-- TASK OBJECTIVE --
What lines below include the string "will"? Pick them out and copy them.

-- SUPPLIED MATERIAL --
┄┄┄┄┄┄

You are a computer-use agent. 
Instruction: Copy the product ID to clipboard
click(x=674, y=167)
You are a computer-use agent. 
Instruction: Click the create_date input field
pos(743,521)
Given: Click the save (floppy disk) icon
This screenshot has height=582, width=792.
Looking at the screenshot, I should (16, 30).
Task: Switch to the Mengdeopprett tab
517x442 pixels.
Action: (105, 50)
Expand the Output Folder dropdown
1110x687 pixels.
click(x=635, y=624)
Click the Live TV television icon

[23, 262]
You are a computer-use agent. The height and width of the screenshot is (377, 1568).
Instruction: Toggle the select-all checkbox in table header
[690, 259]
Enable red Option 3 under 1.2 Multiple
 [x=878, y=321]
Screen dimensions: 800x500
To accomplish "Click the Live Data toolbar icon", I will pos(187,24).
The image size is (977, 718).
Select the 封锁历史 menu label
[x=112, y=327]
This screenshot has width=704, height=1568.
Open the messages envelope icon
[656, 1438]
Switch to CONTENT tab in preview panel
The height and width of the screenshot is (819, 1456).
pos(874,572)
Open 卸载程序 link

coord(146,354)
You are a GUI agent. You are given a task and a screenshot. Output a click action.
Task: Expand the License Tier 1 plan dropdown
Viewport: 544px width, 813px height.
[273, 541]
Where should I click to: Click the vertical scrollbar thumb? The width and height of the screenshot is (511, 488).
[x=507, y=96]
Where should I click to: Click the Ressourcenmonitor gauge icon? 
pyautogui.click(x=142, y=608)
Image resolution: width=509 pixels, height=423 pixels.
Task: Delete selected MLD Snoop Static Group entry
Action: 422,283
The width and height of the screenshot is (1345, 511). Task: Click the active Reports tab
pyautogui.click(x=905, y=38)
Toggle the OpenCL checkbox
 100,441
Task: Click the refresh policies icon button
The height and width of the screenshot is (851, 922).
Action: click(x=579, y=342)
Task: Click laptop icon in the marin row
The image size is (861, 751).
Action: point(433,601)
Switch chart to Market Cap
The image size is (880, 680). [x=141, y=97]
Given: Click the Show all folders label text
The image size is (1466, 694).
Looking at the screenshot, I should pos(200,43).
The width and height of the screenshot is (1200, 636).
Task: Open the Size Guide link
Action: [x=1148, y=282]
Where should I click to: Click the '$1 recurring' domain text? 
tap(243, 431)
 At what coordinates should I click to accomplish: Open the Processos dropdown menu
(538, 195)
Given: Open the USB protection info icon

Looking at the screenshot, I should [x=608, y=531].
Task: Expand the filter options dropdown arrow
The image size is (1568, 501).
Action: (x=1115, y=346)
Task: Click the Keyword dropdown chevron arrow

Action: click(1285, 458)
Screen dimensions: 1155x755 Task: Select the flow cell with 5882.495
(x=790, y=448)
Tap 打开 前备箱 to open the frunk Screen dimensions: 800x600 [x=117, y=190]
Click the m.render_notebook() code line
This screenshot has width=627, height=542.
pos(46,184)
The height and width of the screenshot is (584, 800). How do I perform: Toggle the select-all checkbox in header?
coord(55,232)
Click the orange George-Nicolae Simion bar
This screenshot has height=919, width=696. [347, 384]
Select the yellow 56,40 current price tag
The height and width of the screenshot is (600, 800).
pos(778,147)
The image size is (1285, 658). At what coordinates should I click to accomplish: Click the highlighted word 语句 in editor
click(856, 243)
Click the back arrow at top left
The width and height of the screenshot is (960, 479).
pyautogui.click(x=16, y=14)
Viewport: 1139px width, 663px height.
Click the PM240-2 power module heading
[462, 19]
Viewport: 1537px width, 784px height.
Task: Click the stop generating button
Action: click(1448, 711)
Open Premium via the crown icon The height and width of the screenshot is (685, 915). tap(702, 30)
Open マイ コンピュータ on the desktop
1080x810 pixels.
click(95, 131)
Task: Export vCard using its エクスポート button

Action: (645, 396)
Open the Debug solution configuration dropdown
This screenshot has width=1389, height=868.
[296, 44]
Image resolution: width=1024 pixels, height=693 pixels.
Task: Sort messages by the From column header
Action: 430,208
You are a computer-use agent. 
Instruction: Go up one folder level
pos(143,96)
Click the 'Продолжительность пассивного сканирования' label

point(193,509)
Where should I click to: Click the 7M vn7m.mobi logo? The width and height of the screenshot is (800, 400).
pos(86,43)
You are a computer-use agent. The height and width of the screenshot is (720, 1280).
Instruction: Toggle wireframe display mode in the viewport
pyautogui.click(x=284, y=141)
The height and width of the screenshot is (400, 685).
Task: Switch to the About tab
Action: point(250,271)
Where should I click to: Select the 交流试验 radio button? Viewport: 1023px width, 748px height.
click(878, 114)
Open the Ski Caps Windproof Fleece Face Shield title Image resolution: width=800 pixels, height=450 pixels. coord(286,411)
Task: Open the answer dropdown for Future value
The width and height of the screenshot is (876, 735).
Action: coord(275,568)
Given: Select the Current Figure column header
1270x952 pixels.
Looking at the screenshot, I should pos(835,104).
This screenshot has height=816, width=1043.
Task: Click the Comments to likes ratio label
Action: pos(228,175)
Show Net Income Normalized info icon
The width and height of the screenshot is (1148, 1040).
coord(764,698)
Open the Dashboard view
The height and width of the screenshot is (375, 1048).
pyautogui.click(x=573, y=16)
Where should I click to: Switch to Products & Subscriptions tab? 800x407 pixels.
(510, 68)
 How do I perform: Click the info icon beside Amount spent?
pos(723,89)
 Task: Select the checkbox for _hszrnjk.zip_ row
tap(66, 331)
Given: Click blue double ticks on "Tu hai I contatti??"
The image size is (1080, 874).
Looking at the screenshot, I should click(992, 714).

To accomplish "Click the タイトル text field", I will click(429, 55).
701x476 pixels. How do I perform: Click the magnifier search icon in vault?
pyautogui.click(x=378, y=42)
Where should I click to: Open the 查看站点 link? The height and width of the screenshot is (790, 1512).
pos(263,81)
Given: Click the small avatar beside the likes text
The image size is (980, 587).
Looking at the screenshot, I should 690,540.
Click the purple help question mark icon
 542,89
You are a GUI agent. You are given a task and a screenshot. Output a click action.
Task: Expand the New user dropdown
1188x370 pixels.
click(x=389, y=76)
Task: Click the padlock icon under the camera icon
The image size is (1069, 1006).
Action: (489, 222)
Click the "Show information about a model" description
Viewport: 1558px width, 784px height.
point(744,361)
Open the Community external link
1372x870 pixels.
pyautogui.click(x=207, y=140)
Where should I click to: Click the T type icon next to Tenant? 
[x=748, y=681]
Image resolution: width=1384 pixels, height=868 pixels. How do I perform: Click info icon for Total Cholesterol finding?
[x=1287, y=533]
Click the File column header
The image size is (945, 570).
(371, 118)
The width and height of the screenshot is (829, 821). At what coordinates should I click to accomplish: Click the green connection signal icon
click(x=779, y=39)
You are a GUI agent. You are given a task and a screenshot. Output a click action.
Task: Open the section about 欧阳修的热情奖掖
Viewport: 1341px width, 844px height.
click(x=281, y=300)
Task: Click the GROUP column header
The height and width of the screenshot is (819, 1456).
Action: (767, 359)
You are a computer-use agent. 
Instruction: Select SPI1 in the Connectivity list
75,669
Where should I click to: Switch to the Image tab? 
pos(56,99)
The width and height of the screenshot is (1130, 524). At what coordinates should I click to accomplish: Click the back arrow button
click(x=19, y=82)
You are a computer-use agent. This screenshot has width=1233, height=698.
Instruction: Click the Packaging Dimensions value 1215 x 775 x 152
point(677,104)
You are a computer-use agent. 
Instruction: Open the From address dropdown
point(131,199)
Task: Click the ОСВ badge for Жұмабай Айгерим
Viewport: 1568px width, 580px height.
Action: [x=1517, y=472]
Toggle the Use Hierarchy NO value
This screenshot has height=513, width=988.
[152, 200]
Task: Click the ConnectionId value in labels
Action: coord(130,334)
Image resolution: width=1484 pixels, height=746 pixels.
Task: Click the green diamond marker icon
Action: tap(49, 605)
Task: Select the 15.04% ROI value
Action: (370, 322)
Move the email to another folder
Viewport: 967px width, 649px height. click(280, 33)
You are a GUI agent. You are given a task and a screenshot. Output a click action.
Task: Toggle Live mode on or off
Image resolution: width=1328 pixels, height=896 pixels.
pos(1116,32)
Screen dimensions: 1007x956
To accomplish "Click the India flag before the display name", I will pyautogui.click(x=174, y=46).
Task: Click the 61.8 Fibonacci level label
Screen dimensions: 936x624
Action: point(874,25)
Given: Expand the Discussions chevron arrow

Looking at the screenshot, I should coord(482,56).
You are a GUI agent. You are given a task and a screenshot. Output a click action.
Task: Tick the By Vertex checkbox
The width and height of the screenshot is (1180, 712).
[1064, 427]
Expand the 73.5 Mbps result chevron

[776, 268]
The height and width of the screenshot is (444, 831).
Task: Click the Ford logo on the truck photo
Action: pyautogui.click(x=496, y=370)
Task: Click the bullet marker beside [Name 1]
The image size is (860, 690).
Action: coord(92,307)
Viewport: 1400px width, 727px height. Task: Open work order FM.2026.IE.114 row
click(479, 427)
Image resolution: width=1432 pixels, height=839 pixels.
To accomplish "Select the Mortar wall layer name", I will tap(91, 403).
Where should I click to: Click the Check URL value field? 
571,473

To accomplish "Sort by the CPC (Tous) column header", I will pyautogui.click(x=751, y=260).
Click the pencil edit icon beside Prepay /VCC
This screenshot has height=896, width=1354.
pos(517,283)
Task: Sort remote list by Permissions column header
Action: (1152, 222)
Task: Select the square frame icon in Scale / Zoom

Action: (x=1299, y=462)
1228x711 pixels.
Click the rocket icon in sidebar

┄┄┄┄┄┄

-- ANSWER SPACE --
To accomplish "Click the Live Data toolbar icon", I will pos(187,24).
To accomplish "Click the タイトル text field", I will click(429, 55).
To accomplish "Click the India flag before the display name", I will pyautogui.click(x=174, y=46).
To accomplish "Select the Mortar wall layer name", I will tap(91, 403).
To accomplish "Sort by the CPC (Tous) column header", I will pyautogui.click(x=751, y=260).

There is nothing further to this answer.